The sight of a duathlon would be deeply embarrassing for Paris 2024 and the consequence of the risky game the city has played. Open-water swimming could have safely taken place elsewhere, like Cergy to the northwest of the city where there is a lake of more controllable size and scope. Instead, organisers wanted their athletes to swim against the backdrop of the Eiffel Tower, to cycle up the Champs-Elysees and run to the Grand Palais.
It points to an inescapable truth about the Olympics, a mega-event where political aims trump sporting ones. The reason for hosting is never out of a love for fencing and judo, nor is it for any financial reward.
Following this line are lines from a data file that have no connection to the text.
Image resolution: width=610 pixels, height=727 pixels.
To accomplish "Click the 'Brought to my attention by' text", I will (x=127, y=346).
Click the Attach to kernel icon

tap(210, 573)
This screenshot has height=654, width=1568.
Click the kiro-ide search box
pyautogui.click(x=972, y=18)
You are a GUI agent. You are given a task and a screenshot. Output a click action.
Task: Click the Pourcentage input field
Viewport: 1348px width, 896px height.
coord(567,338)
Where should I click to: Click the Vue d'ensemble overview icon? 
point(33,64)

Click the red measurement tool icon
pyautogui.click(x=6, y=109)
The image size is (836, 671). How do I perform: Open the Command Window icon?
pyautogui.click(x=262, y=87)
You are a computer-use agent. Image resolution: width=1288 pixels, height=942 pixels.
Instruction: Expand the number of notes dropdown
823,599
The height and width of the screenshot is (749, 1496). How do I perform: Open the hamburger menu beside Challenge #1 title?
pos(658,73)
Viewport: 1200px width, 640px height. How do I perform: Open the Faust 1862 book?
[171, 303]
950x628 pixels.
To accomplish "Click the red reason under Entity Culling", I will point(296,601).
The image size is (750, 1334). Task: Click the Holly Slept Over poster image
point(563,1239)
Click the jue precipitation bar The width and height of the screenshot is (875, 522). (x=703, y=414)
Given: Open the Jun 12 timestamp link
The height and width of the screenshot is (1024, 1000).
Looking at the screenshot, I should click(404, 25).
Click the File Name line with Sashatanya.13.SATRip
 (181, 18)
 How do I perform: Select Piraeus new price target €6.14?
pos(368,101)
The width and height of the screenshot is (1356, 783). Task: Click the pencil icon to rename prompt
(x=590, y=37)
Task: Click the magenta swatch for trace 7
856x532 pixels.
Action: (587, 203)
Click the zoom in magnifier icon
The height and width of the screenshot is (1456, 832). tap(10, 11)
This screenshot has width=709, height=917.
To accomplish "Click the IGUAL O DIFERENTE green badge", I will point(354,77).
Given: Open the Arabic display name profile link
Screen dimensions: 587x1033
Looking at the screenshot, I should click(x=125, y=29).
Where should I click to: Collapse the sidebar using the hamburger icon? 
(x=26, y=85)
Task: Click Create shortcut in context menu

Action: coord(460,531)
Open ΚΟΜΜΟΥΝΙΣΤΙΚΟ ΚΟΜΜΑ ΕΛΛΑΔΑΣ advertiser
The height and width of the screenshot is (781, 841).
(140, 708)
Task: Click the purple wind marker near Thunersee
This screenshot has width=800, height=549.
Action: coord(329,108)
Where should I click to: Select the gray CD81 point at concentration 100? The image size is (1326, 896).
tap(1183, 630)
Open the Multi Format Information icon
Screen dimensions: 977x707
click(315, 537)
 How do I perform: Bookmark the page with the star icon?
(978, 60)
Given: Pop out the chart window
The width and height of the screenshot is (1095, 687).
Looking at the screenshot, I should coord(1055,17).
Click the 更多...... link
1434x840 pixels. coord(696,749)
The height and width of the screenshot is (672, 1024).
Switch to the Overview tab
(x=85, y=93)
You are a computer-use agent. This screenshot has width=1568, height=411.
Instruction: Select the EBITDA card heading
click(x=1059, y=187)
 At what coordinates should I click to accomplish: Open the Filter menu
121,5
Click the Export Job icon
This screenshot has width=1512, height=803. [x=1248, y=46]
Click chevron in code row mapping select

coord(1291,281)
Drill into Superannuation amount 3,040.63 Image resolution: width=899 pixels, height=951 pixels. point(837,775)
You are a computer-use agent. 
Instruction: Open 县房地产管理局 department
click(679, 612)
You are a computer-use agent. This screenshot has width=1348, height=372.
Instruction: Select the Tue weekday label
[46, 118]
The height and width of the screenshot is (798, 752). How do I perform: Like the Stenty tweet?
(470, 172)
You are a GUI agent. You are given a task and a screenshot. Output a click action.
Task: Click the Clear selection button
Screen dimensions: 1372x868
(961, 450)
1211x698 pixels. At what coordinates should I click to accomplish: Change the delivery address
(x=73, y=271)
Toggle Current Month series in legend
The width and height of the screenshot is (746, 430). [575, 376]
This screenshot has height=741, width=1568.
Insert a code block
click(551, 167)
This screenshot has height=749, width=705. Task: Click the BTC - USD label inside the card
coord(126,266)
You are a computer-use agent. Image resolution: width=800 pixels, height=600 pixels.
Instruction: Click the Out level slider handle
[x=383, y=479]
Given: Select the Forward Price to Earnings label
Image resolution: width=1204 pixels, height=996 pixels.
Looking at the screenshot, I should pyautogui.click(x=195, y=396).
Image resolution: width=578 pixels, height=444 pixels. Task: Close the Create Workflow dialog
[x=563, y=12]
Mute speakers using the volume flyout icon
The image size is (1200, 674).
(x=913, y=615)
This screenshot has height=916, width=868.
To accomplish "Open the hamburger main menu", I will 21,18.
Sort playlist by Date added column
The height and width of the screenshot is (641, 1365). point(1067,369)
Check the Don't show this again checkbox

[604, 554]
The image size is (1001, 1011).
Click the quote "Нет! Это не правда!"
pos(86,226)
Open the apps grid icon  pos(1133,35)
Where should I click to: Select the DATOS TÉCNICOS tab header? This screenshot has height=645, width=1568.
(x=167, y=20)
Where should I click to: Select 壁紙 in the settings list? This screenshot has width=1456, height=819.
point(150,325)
Hosting the Olympics is a display of soft power, a chance to prance and parade and fan out your plumage to the world.
The route’s announcement last April trumpeted Paris 2024’s “goal of showcasing sports and athletes in the capital’s most beautiful settings”. Someone, either in the organising committee or more likely in the French ministry of sport, decided that this was a good idea. They convinced World Triathlon that it could be done. It was a plan made on the back of pride over pragmatism, of spectacle over sport.
The broader goal of a clean Seine is admirable. But it is also true that it shouldn’t require the incentive of an imminent sports event to pursue that goal. The city gave itself a near-impossible race against time, like a procrastinator with a deadline. Now that deadline has passed, and even if the swimming events go ahead, Paris has missed the moment with the whole world watching.